Valor Econômico, v. 20, n. 4972, 01/04/2020. Brasil, p. A3
Governo adia alta nos medicamentos
Adriana Mattos
Ana Paula Machado
O
presidente Jair Bolsonaro informou, por meio de redes sociais, o adiamento de
reajuste de todos os medicamentos por 60 dias, após “comum acordo com a
indústria farmacêutica”. Com isso, novas tabelas de preços que seriam aplicadas
já a partir de hoje foram postergadas para junho. O reajuste médio, já definido
há algumas semanas, será de 4,08%.
A
decisão foi tomada após divergências entre ministérios sobre o assunto, e num
ambiente também de discordâncias entre fabricantes e varejistas, apurou o
Valor.
Questionado
sobre o assunto, o Sindicato da Indústria de Produtos Farmacêuticos
(Sindusfarma) disse que a entidade não foi consultada. O Valor apurou que a
indústria já havia alertado o governo sobre a necessidade do reajuste nos
medicamentos por causa de pressões nos seus custos com a alta do dólar, em
reunião de março entre empresários e Bolsonaro. Já varejistas do setor de
farmácias, na mesma reunião, se posicionaram contra os aumentos neste momento.
Anualmente,
em março, a Câmara de Regulação de Mercado de Medicamentos da Anvisa (CMED)

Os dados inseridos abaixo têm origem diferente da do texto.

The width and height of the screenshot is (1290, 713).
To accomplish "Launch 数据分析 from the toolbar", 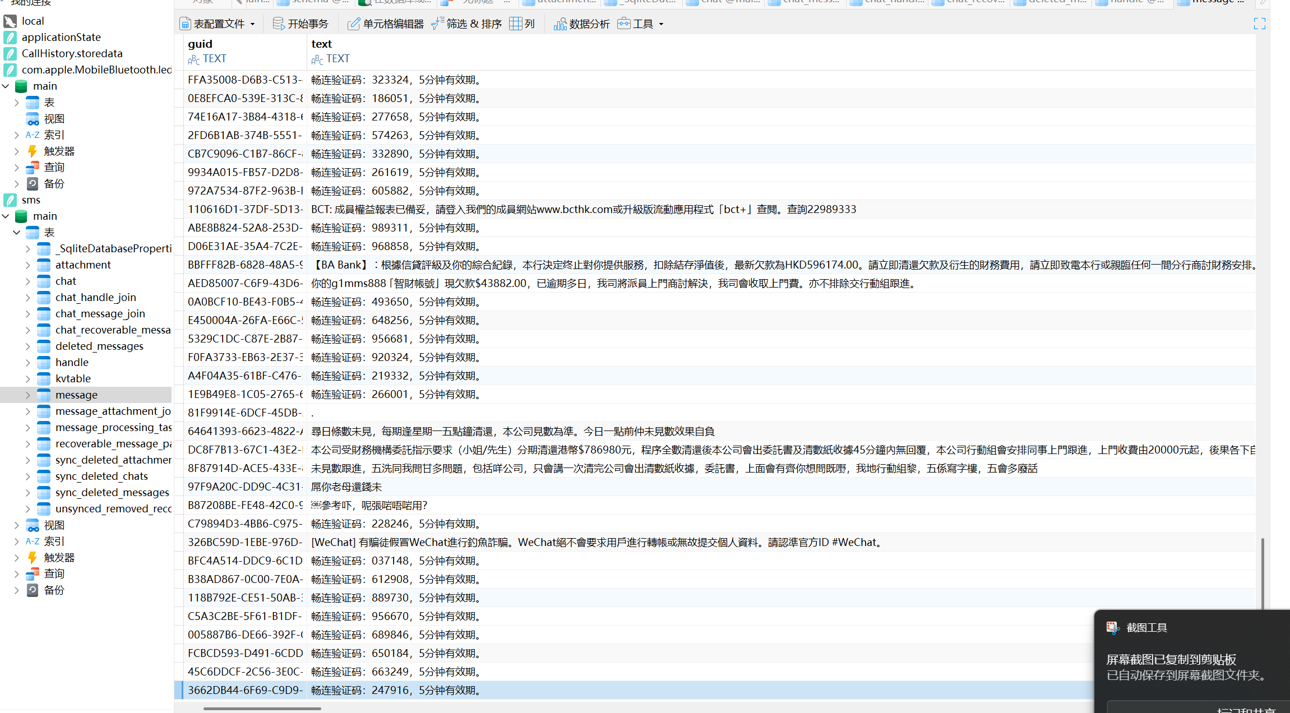I will click(582, 24).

oficializa o reajuste que vigora em abril. Até o fim da semana passada, redes e
indústrias tinham informação da CMED que só não seria aplicado o reajuste em
medicamentos ligados à covid-19, e todos já trabalhavam com essa expectativa.
Mas
o risco de que um aumento generalizado afetasse a imagem do governo num momento
de crise fez o governo rever a posição inicial, diz uma fonte.
Os
ministérios da Economia, da Saúde e da Justiça defendiam o repasse imediato a
todos os itens, menos aos ligados à covid-19. A expectativa era anunciar a
decisão até, no máximo, a sexta-feira da semana passada, para dar alguma
previsibilidade ao setor.
Mas
nos últimos dias a Casa Civil passou a defender posição contrária - não
reajustar nenhum medicamento neste momento, pela sensibilidade do tema, diz uma
segunda fonte consultada.
Durante
toda a tarde de ontem havia expectativa de publicação de medida provisória
sobre o tema. No fim do dia, o Valor apurou que o adiamento poderia ser de até
180 dias. “No fim, achamos um meio-termo, não tão ruim aos fabricantes ou às
farmácias”, diz fonte que participou das negociações.
O
Sindicato da Indústria de Produtos Farmacêuticos (Sindusfarma) disse que,
diferentemente do que sinalizou o governo, não foi consultado sobre o
adiamento. Segundo o presidente do Sindusfarma, Nelson Mussolini, ainda não há
informação se essa medida será tomada por meio de MP ou não.
O
preço dos medicamentos é controlado há cerca de 15 anos e o reajuste é anual.
Na visão dos fabricantes, o reajuste médio repassou uma parcela da valorização
do dólar, de cerca de 30% desde janeiro.
Antes
mesmo da decisão final, algumas varejistas, como Raia Drogasil e Drogaria
Venâncio já haviam tomado a decisão de suspender o aumento nos preços. A
Abrafarma, que reúne as redes de drogarias, considera acertada a decisão do
governo de adiar os reajustes pelo momento atual de crise econômica. “Nosso
apoio é integral à decisão do governo, desde o início das negociações, das
quais participamos ativamente. O reajuste é legítimo e devido, pois repõe
perdas e custos do setor produtivo. o momento é de solidariedade e
colaboração”, disse Sergio Mena Barreto, presidente da Abrafarma.